Wenn du dich verbessern willst, sei zufrieden damit, für dumm und töricht gehalten zu werden.
Wer Fortschritte machen will, muss es ertragen, in äußeren Dingen für unverständig und töricht gehalten zu werden; strebe nicht danach, als ein Wissender zu erscheinen.
Hintergrund & Bedeutung
Epiktet verfasste das Enchiridion nicht selbst; es handelt sich um eine von seinem Schüler Arrian zusammengestellte Essenz seiner Lehrvorträge, die im frühen 2. Jahrhundert n.
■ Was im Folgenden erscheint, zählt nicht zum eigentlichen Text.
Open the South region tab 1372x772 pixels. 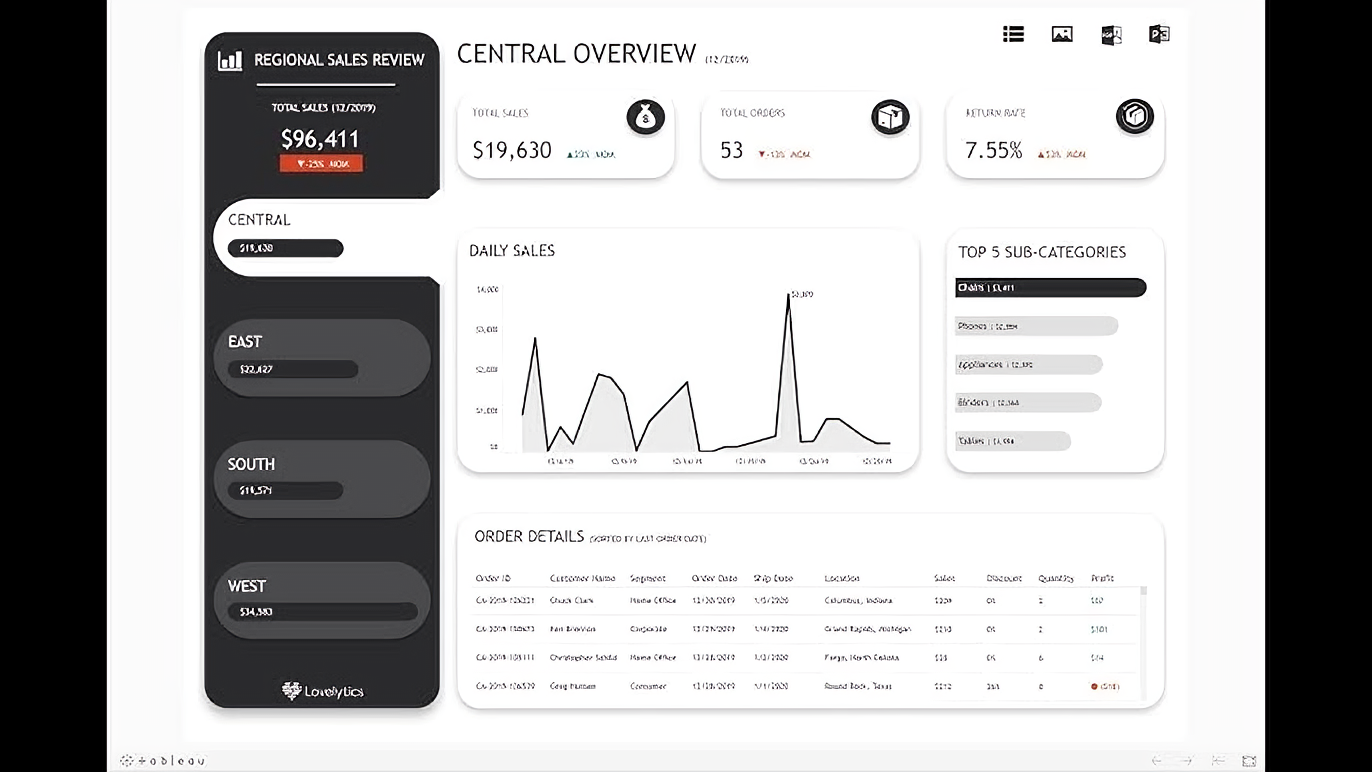(x=322, y=479)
Chr. in Nikopolis entstanden. Als ehemaliger Sklave prägte Epiktet eine Philosophie der inneren Freiheit, die unabhängig von sozialen Hierarchien oder materiellem Besitz funktioniert. In einer Zeit, in der öffentliches Ansehen und rhetorische Selbstdarstellung in der griechisch-römischen Gesellschaft zentral für den sozialen Status waren, forderte er eine radikale Abkehr von der Geltungssucht zugunsten der moralischen Selbstbeherrschung. Die Kernidee des Zitats liegt in der stoischen Unterscheidung zwischen Dingen, die in unserer Macht stehen, und solchen, die außerhalb davon liegen. Das Urteil anderer sowie der äußere Schein gehören zur Kategorie der unbeeinflussbaren Dinge. Wer sich um geistiges Wachstum bemüht, muss bereit sein, soziale Missachtung in Kauf zu nehmen, da die Jagd nach Anerkennung die innere Integrität korrumpiert. Wahre Weisheit zeigt sich für Epiktet nicht im Reden oder im Gelehrtenschein, sondern im Handeln und in der unerschütterlichen Seelenruhe. Heute findet dieser Gedanke vor allem in der kognitiven Verhaltenstherapie und im modernen Minimalismus Anklang. Er dient als zeitloses Plädoyer für Authentizität in einer durch soziale Medien geprägten Aufmerksamkeitsökonomie. Das Zitat wird oft herangezogen, um Menschen zu ermutigen, sich von der Angst vor dem Urteil anderer zu befreien und den Fokus auf die eigene Charakterbildung statt auf die äußere Fassade zu legen.